BEGIN RECORDED DATA

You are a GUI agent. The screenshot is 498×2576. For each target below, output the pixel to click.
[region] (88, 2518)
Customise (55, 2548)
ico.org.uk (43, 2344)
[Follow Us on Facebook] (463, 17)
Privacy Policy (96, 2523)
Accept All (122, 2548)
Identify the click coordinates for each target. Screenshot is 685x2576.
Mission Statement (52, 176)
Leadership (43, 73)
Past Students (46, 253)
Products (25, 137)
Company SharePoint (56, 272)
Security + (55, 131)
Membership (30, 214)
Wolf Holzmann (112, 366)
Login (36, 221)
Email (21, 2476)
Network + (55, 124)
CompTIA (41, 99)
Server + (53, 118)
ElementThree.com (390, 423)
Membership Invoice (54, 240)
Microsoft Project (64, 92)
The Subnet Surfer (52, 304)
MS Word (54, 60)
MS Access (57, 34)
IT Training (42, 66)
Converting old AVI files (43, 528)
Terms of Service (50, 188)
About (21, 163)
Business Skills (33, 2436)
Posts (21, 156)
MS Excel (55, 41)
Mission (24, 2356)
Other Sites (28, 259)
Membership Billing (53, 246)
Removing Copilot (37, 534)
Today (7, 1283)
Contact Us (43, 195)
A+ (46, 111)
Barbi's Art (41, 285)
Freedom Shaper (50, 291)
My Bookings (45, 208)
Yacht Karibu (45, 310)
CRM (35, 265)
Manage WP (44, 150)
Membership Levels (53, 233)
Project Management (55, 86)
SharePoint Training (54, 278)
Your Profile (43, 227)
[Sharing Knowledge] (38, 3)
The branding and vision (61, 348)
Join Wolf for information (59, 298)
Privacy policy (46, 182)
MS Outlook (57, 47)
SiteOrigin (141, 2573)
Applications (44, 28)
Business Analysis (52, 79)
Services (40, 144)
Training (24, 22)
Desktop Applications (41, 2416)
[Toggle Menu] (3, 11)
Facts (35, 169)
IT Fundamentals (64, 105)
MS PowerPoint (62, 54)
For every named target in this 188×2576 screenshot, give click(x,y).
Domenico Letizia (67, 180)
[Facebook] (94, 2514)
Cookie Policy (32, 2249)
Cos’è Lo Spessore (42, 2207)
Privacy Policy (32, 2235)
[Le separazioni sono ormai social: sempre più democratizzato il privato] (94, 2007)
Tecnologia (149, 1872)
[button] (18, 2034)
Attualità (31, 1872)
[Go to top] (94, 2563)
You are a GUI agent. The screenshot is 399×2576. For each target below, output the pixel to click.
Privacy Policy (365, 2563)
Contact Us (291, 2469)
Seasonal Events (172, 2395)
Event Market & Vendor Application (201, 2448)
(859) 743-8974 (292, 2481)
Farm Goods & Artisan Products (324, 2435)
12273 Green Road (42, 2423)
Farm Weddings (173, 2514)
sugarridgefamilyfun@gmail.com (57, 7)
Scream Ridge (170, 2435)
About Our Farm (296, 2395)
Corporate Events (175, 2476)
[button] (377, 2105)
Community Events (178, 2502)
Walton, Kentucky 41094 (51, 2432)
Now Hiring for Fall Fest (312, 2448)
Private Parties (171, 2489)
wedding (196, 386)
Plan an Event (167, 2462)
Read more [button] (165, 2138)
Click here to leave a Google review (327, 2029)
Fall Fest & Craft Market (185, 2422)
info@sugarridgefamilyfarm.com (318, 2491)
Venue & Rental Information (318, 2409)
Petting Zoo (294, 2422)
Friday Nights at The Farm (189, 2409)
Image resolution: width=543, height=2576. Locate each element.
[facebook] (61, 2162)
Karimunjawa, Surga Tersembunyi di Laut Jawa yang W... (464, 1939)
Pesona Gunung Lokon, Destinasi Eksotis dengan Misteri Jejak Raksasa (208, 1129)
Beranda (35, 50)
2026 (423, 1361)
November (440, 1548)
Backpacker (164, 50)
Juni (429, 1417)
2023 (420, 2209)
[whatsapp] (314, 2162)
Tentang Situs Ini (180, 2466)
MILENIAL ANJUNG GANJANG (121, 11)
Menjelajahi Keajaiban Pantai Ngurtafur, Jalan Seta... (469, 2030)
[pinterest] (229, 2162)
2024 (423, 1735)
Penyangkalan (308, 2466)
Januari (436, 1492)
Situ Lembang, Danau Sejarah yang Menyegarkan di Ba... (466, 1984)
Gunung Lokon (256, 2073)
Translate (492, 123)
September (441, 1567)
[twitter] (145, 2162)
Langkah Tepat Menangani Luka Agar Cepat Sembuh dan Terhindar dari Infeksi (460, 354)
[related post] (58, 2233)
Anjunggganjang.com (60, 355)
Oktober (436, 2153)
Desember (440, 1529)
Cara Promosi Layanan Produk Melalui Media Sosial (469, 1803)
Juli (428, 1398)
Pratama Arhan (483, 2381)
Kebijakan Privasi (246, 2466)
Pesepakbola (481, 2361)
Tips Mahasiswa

END RECORDED DATA

*WORK TO COMPLETE*. Please copy, word for word, every line from the first line of the records through the line containing "[Go to top] (94, 2563)", with both of those lines included and nothing else.

*ANSWER BOX*.
You are a GUI agent. The screenshot is 498×2576. For each target below, output the pixel to click.
[region] (88, 2518)
Customise (55, 2548)
ico.org.uk (43, 2344)
[Follow Us on Facebook] (463, 17)
Privacy Policy (96, 2523)
Accept All (122, 2548)
Identify the click coordinates for each target. Screenshot is 685x2576.
Mission Statement (52, 176)
Leadership (43, 73)
Past Students (46, 253)
Products (25, 137)
Company SharePoint (56, 272)
Security + (55, 131)
Membership (30, 214)
Wolf Holzmann (112, 366)
Login (36, 221)
Email (21, 2476)
Network + (55, 124)
CompTIA (41, 99)
Server + (53, 118)
ElementThree.com (390, 423)
Membership Invoice (54, 240)
Microsoft Project (64, 92)
The Subnet Surfer (52, 304)
MS Word (54, 60)
MS Access (57, 34)
IT Training (42, 66)
Converting old AVI files (43, 528)
Terms of Service (50, 188)
About (21, 163)
Business Skills (33, 2436)
Posts (21, 156)
MS Excel (55, 41)
Mission (24, 2356)
Other Sites (28, 259)
Membership Billing (53, 246)
Removing Copilot (37, 534)
Today (7, 1283)
Contact Us (43, 195)
A+ (46, 111)
Barbi's Art (41, 285)
Freedom Shaper (50, 291)
My Bookings (45, 208)
Yacht Karibu (45, 310)
CRM (35, 265)
Manage WP (44, 150)
Membership Levels (53, 233)
Project Management (55, 86)
SharePoint Training (54, 278)
Your Profile (43, 227)
[Sharing Knowledge] (38, 3)
The branding and vision (61, 348)
Join Wolf for information (59, 298)
Privacy policy (46, 182)
MS Outlook (57, 47)
SiteOrigin (141, 2573)
Applications (44, 28)
Business Analysis (52, 79)
Services (40, 144)
Training (24, 22)
Desktop Applications (41, 2416)
[Toggle Menu] (3, 11)
Facts (35, 169)
IT Fundamentals (64, 105)
MS PowerPoint (62, 54)
For every named target in this 188×2576 screenshot, give click(x,y).
Domenico Letizia (67, 180)
[Facebook] (94, 2514)
Cookie Policy (32, 2249)
Cos’è Lo Spessore (42, 2207)
Privacy Policy (32, 2235)
[Le separazioni sono ormai social: sempre più democratizzato il privato] (94, 2007)
Tecnologia (149, 1872)
[button] (18, 2034)
Attualità (31, 1872)
[Go to top] (94, 2563)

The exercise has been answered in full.